[Saved entries]
#####
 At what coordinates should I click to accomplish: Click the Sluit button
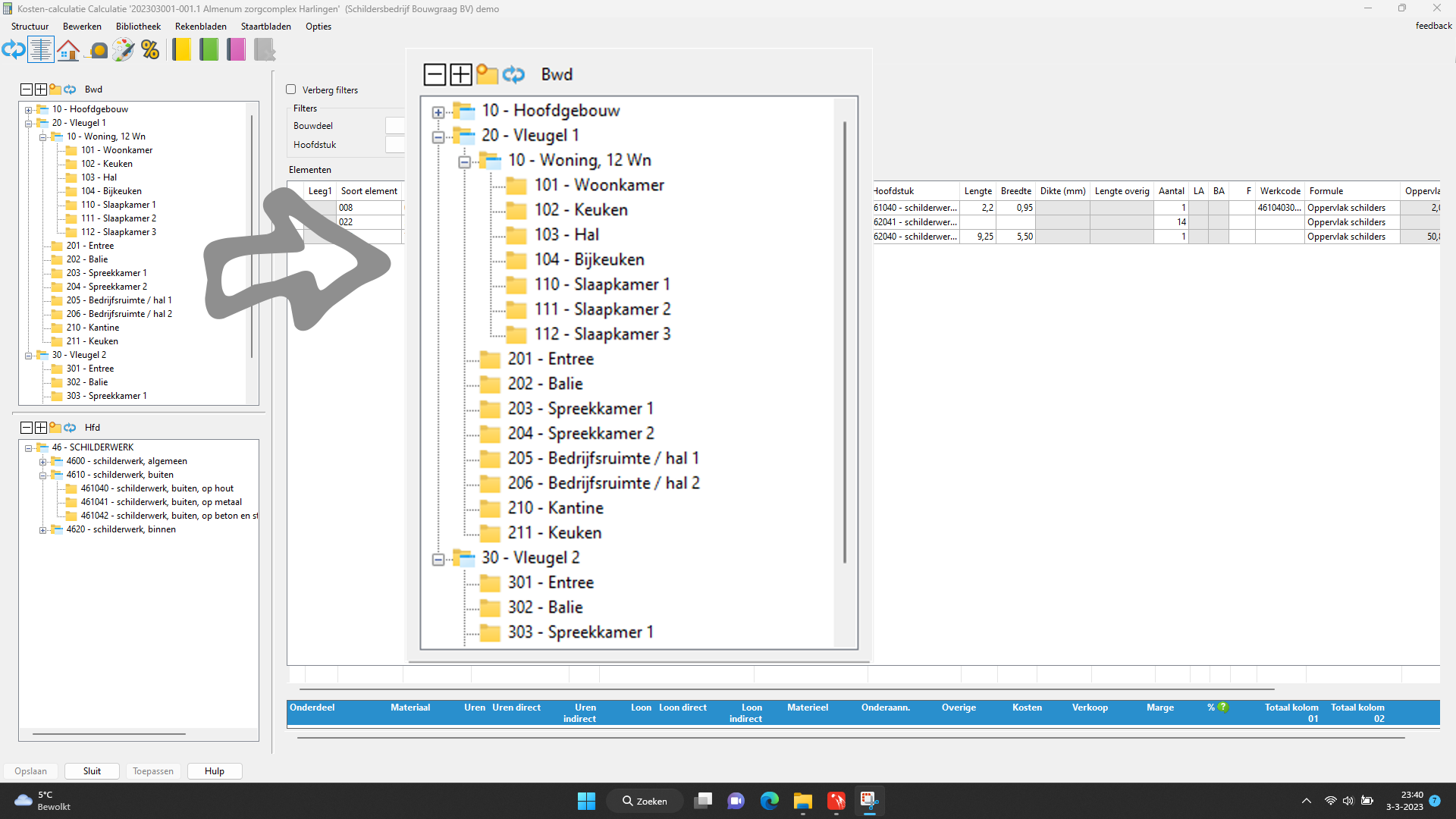pos(92,771)
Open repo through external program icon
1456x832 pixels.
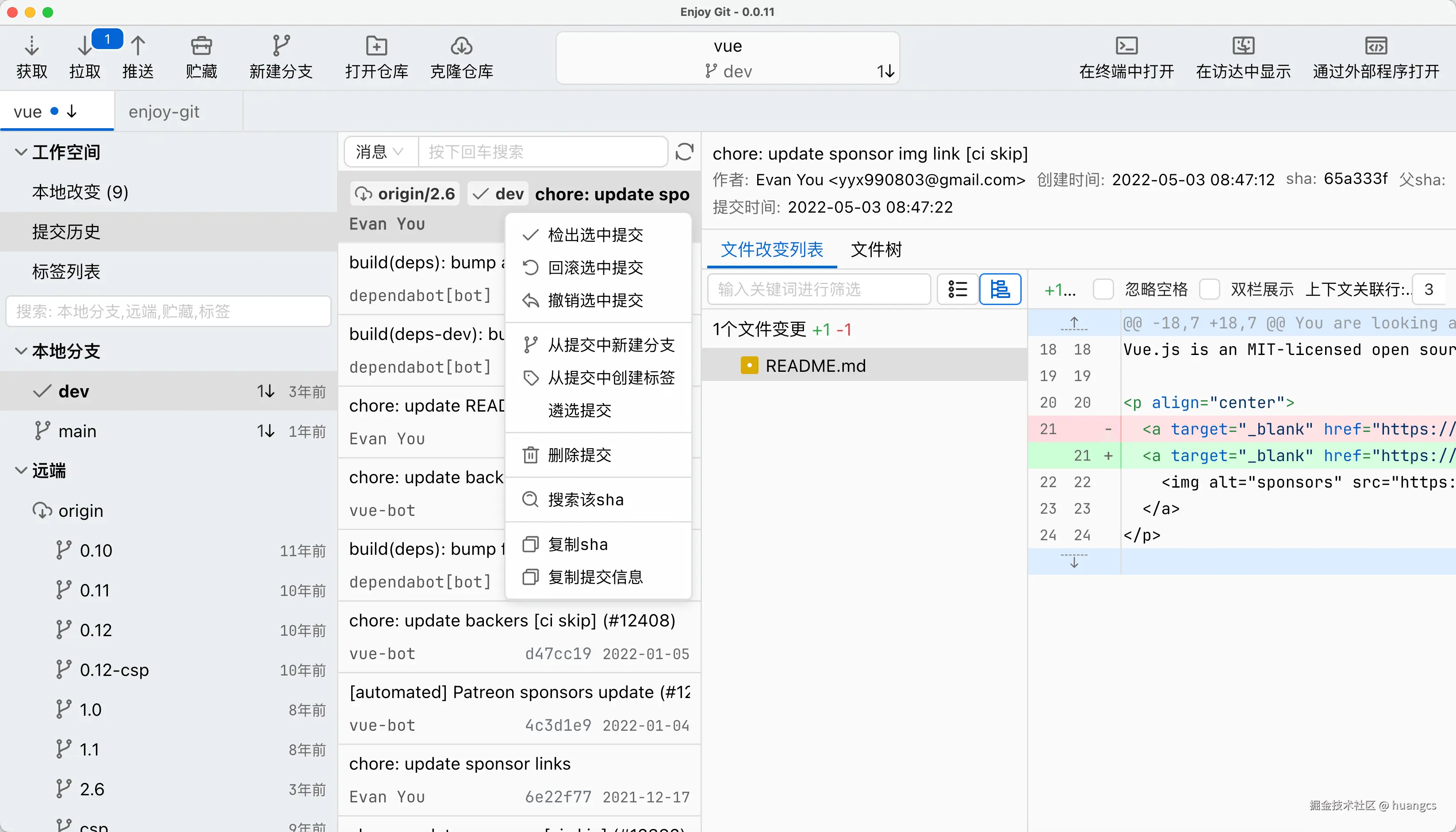(x=1376, y=55)
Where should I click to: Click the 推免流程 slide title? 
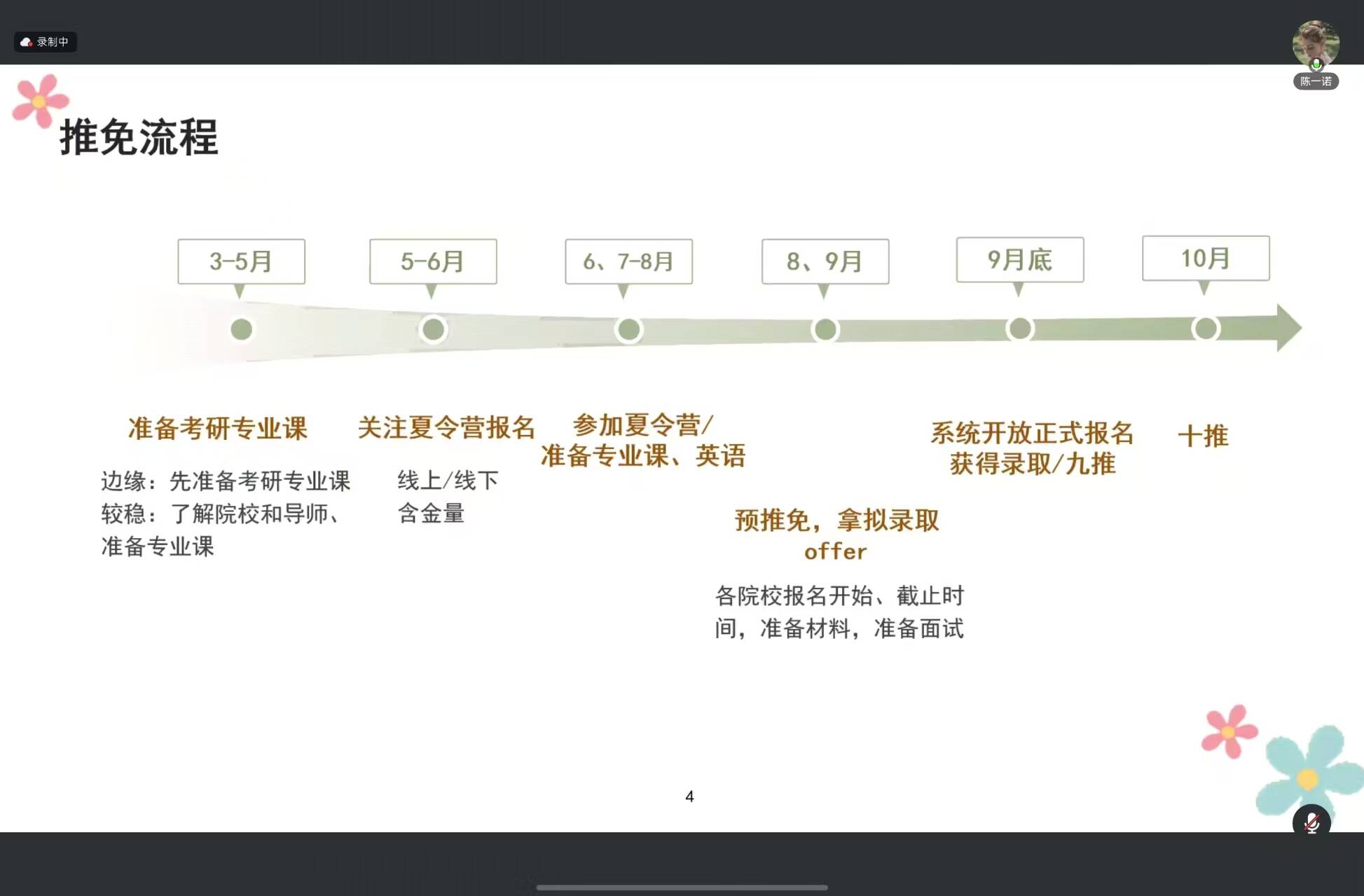[139, 137]
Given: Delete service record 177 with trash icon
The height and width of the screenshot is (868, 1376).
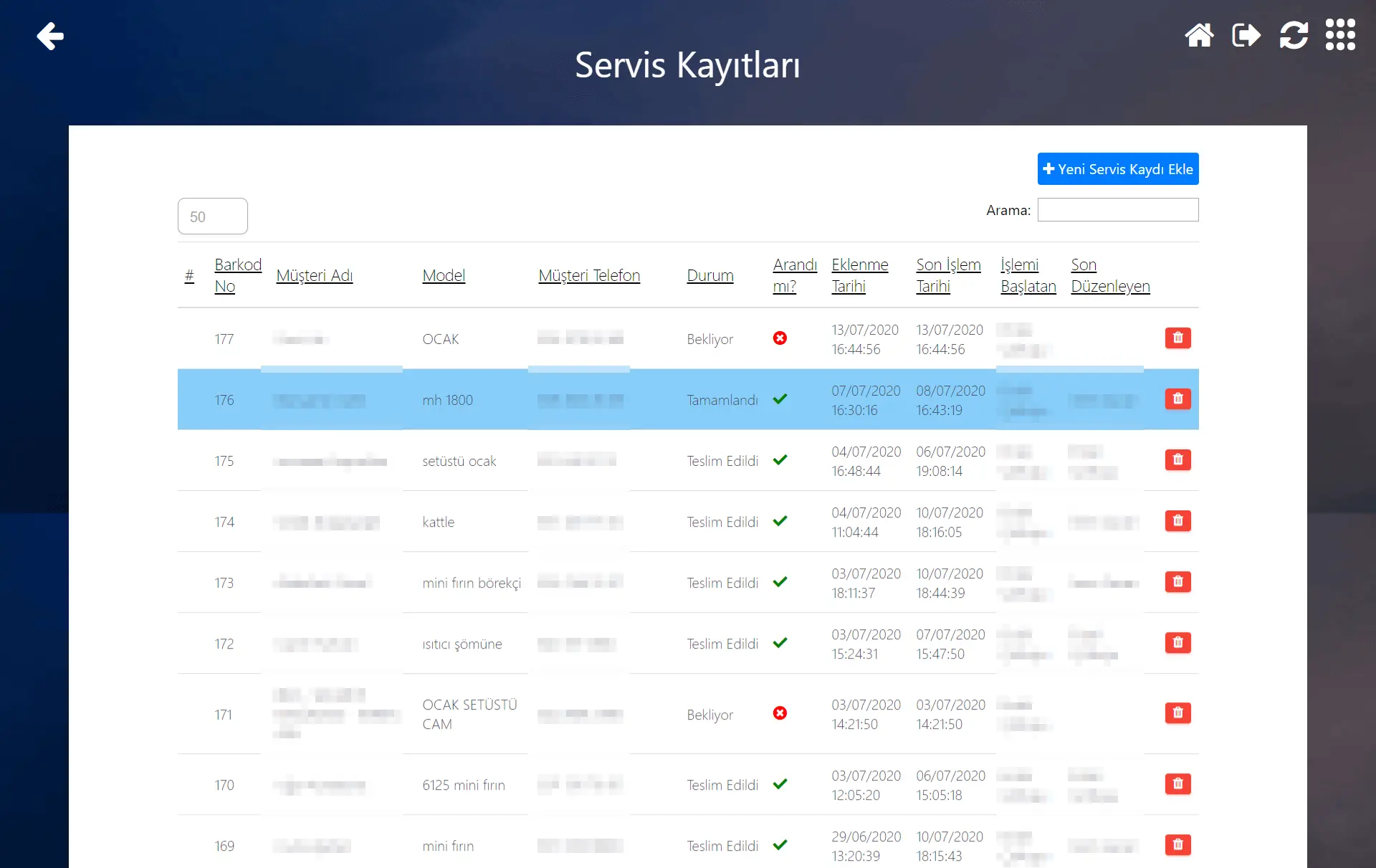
#####
Description of the task: Write the records out once more, exactly as they appear, with no pictures.

Exercise output:
 At what coordinates should I click to accomplish: Click the Sluit button
pos(92,771)
Open repo through external program icon
1456x832 pixels.
(x=1376, y=55)
Where should I click to: Click the 推免流程 slide title? 
[139, 137]
Given: Delete service record 177 with trash icon
The height and width of the screenshot is (868, 1376).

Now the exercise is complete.